Methodology · Fine-Tuning

SFT Then DPO Fine-tuning Workflow

Take an open-weight base to a production-ready, well-behaved assistant in two clear stages, each with its own data and goal, sharing one training pipeline.

Description

A two-stage way to fine-tune an open-weight model. Stage one teaches the model the task and how to follow instructions, by training it on instruction data (supervised fine-tuning, or SFT). Stage two refines style, helpfulness, and safety, by training it on pairs of answers marked better and worse (Direct Preference Optimization, or DPO). One config file switches between the two stages, so the same setup runs both. The order matters. Stage one installs the skill. Stage two shapes how that skill comes out. Skip or swap the stages and you get a model that either cannot do the task or sounds wrong.

When to apply

Use this when you build or customise an open-weight assistant for a domain where both the task skill and a specific tone, safety profile, or interaction style matter. You control the training stack and have, or can build, both an instruction dataset and a preference dataset.

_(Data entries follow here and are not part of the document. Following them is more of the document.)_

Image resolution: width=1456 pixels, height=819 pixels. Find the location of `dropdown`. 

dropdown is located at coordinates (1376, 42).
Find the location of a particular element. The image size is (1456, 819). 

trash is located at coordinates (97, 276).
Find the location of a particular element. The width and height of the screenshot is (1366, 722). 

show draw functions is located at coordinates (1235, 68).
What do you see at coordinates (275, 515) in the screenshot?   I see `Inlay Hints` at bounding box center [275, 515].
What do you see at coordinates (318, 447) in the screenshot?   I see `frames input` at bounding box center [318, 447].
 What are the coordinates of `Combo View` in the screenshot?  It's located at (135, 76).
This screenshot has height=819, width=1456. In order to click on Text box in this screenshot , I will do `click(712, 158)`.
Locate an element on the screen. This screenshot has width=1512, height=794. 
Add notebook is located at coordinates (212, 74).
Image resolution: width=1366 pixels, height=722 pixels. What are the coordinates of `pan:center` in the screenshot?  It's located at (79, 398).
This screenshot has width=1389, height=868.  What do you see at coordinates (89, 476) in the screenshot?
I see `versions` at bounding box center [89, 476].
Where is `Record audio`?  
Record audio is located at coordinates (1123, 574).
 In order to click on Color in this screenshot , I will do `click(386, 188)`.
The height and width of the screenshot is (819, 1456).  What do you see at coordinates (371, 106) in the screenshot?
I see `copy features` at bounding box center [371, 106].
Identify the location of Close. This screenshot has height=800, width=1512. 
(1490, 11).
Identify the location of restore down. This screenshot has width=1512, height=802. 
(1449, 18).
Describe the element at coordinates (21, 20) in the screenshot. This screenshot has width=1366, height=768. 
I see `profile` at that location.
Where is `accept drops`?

Skip it when an API instruct model already meets your needs, because then the extra pipeline is not worth it. Exceptions: regulated deployments that force the weights onto your own servers, or research into the alignment trade-offs between the two stages.

What it involves

Specify the two stages in one config
Run SFT on the instruct dataset
Evaluate the SFT checkpoint independently
Run DPO from the SFT checkpoint
Compare base, SFT, and DPO on a held-out eval

Open the full interactive page →

Diagram, neighbourhood map, code examples, related patterns and full provenance.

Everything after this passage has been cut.